* EXERCISE MATERIAL:
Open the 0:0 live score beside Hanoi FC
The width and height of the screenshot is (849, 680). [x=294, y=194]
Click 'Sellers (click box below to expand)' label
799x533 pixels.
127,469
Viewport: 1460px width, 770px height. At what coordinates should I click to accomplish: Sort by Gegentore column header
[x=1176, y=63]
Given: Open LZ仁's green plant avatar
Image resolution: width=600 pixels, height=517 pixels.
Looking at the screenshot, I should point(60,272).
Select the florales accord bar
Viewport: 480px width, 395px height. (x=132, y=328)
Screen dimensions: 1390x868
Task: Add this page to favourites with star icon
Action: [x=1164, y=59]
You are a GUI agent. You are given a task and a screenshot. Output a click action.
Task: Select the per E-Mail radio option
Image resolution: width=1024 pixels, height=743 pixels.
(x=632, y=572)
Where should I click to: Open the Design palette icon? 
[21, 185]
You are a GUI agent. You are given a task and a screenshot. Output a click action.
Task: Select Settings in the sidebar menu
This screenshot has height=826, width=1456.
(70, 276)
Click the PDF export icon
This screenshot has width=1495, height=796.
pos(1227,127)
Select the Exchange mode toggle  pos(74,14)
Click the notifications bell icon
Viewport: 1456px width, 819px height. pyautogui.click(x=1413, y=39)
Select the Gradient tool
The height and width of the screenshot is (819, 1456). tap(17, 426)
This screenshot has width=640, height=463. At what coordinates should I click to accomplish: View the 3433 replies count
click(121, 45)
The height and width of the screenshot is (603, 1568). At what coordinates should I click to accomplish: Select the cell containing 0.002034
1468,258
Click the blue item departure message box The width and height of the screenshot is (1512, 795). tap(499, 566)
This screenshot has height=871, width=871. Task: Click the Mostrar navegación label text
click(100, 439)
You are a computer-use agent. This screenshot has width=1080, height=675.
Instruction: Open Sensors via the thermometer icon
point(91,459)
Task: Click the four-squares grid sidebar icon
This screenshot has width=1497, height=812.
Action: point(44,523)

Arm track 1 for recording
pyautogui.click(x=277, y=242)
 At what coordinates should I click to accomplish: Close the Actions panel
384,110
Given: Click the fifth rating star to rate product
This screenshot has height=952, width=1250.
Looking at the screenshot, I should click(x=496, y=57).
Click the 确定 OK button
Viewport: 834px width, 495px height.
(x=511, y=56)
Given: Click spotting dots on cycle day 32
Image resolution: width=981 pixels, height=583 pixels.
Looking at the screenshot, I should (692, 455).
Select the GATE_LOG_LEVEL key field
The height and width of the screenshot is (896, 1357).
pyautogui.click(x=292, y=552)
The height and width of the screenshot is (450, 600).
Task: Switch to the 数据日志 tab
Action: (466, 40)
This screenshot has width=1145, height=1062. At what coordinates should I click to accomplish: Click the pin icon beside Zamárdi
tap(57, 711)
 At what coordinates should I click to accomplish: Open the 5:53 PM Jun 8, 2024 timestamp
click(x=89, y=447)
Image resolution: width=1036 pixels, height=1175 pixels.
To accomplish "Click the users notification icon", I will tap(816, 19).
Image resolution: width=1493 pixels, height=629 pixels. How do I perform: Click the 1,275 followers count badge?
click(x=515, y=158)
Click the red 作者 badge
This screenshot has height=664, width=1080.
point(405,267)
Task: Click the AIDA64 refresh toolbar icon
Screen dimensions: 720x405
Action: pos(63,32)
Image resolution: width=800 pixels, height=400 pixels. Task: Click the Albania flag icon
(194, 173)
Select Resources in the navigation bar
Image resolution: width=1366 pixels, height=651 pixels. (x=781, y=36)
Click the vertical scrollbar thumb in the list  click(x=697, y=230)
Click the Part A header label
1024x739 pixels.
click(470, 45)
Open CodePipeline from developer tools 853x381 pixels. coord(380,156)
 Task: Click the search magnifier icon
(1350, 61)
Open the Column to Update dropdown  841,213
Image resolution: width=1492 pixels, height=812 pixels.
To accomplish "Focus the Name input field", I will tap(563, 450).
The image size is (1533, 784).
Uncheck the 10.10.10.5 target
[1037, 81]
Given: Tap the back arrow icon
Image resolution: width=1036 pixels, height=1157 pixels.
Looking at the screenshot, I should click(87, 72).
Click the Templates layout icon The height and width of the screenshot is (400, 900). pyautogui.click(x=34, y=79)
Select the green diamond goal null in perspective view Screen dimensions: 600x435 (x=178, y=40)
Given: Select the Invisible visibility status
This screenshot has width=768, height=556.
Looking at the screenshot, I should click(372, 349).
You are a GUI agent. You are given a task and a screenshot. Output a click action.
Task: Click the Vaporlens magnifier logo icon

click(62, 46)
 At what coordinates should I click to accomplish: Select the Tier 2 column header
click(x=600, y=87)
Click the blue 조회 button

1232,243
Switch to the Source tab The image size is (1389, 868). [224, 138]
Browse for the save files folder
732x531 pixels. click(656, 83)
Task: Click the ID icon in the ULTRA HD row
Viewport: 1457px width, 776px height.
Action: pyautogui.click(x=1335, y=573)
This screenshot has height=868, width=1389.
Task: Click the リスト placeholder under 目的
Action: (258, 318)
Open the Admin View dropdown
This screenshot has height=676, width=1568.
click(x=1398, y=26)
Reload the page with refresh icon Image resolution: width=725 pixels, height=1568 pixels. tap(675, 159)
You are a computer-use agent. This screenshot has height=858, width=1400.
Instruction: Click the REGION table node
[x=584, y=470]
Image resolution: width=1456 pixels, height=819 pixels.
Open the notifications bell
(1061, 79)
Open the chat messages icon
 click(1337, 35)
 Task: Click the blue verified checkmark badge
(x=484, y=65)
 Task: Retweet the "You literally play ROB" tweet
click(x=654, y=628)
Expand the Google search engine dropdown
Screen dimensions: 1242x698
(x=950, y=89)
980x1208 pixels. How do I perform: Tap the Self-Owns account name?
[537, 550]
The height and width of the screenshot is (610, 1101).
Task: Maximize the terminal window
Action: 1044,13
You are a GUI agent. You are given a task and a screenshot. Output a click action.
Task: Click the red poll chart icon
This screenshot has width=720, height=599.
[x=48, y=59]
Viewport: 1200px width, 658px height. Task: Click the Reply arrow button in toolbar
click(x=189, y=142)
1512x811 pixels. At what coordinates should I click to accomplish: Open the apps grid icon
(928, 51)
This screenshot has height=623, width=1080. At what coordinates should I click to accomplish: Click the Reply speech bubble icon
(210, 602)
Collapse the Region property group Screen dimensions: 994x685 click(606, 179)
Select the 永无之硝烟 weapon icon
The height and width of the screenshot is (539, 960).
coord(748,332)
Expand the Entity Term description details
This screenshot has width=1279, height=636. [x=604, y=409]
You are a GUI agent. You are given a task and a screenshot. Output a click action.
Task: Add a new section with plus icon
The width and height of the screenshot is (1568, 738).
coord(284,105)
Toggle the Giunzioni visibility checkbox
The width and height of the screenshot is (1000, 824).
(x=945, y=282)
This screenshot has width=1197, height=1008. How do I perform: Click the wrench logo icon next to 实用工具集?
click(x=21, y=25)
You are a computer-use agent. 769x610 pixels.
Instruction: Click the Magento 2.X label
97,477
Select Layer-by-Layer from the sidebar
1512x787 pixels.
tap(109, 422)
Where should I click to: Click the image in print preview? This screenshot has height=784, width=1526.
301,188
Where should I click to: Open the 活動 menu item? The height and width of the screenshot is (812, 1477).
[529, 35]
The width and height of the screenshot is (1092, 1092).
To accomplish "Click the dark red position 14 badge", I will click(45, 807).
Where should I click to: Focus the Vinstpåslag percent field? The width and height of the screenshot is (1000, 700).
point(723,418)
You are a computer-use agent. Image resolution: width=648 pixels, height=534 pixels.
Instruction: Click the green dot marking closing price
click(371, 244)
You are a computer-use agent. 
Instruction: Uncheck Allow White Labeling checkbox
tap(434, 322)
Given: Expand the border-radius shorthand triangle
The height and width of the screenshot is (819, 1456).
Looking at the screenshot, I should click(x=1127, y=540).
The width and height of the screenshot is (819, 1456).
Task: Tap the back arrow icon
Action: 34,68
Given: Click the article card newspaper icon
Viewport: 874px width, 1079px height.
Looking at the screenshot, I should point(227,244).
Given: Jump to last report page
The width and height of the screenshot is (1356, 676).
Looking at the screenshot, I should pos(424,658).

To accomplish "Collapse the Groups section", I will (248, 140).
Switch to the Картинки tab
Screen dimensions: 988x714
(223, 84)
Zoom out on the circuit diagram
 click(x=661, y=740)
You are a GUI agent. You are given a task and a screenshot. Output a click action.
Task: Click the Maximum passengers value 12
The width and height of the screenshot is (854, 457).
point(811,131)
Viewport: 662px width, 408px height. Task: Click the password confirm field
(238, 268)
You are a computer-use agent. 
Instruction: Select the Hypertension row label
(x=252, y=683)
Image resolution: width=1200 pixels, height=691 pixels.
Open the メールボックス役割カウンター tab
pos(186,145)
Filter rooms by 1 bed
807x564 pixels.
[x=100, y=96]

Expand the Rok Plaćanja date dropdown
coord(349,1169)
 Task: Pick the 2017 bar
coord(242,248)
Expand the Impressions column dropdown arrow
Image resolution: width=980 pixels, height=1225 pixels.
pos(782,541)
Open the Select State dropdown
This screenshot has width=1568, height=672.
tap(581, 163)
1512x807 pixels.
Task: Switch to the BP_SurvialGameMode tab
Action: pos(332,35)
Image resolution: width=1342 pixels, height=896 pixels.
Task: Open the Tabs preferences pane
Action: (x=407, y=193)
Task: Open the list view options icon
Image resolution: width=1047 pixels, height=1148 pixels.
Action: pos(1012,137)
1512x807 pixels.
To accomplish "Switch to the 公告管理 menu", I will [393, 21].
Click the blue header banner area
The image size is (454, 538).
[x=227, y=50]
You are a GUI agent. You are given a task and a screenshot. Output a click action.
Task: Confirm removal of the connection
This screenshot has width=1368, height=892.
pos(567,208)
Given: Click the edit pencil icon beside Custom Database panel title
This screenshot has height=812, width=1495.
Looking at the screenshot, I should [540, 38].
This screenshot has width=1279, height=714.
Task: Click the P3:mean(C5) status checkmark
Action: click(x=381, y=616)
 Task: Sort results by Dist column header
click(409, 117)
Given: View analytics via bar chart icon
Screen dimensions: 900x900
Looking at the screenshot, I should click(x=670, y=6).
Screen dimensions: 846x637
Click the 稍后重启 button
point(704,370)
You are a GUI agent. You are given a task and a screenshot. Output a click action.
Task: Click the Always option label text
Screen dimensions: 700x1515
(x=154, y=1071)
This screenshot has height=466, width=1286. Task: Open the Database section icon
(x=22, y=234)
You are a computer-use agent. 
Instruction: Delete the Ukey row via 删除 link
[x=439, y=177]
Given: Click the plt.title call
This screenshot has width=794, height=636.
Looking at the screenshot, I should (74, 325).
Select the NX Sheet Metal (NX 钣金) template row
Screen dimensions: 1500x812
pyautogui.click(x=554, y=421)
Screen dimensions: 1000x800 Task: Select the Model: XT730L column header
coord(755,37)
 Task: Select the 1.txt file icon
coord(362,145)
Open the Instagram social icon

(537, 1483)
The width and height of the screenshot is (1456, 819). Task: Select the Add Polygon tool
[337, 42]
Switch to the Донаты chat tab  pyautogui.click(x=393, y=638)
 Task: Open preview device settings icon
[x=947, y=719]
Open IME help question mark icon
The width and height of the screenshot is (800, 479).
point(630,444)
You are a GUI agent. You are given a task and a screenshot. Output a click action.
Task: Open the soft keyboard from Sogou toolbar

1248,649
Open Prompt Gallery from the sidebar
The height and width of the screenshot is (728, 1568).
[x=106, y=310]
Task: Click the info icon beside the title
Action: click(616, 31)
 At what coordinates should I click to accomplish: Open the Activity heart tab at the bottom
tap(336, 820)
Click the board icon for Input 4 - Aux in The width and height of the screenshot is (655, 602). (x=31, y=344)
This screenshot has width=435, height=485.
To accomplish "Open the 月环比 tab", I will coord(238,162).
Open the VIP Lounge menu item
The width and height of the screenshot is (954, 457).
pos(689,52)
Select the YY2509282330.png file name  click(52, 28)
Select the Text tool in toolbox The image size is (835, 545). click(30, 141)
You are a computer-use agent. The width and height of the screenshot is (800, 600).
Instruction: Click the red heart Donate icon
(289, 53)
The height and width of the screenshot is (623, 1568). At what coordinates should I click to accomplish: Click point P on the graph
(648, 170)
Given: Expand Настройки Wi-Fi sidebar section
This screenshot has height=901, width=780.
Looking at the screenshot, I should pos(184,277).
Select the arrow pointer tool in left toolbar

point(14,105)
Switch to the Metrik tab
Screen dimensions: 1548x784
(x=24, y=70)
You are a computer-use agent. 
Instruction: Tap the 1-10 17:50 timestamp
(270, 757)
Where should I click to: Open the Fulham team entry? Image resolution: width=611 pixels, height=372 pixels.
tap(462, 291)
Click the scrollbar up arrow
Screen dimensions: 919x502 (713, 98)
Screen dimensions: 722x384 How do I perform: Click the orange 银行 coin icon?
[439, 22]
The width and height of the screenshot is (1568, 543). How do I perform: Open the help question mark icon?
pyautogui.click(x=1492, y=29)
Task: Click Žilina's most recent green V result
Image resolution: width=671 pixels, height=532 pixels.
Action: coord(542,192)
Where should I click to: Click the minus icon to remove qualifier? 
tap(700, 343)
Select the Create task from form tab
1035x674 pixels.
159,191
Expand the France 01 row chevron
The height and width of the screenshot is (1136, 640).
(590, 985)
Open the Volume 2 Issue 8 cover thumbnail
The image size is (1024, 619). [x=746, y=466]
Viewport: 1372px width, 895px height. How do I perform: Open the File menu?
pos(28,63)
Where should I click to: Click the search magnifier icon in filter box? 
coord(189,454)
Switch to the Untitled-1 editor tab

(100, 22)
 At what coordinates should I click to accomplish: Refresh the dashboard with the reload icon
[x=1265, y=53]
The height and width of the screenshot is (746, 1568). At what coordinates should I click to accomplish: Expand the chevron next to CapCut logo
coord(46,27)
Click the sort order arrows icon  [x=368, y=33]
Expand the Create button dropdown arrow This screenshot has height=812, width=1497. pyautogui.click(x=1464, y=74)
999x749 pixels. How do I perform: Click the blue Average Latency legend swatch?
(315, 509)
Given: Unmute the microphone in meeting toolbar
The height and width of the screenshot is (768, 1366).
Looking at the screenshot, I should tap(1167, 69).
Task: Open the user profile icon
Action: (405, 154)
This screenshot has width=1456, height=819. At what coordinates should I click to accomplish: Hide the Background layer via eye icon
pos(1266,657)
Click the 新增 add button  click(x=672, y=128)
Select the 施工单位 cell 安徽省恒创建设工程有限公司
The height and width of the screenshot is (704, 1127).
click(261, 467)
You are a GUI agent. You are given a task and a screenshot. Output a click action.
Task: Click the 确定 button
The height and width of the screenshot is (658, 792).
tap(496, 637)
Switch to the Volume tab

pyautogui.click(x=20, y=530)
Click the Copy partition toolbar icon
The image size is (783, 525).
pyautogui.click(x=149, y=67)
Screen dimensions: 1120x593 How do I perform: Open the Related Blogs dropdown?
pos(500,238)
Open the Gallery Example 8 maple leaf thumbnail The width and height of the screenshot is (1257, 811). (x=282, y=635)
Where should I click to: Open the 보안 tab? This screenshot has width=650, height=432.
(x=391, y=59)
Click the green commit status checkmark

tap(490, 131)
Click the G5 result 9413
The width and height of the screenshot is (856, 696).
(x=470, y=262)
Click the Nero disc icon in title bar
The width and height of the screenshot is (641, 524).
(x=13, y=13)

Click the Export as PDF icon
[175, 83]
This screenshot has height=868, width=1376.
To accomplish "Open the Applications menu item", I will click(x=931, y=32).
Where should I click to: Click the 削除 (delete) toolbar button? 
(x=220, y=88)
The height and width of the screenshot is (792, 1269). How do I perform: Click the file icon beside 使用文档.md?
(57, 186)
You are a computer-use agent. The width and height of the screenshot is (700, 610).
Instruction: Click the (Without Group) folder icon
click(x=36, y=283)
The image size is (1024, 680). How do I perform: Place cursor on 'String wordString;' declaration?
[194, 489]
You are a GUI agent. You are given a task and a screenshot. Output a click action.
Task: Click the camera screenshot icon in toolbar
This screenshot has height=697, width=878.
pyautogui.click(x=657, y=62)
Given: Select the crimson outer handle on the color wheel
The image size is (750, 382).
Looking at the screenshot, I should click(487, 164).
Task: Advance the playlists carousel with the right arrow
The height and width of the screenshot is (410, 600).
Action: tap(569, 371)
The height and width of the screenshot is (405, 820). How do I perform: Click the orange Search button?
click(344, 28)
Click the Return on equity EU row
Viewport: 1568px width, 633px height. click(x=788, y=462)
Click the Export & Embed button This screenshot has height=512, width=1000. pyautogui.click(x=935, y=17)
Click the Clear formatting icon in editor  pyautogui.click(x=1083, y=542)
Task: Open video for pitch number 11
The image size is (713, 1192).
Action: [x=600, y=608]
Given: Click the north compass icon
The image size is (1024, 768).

* DIRECTIONS: Can you write out the data again from the line containing "Given: Click the north compass icon" through the end, swapping "north" for "south" and leaving everything else unchanged?

* WRITTEN RESPONSE:
Given: Click the south compass icon
The image size is (1024, 768).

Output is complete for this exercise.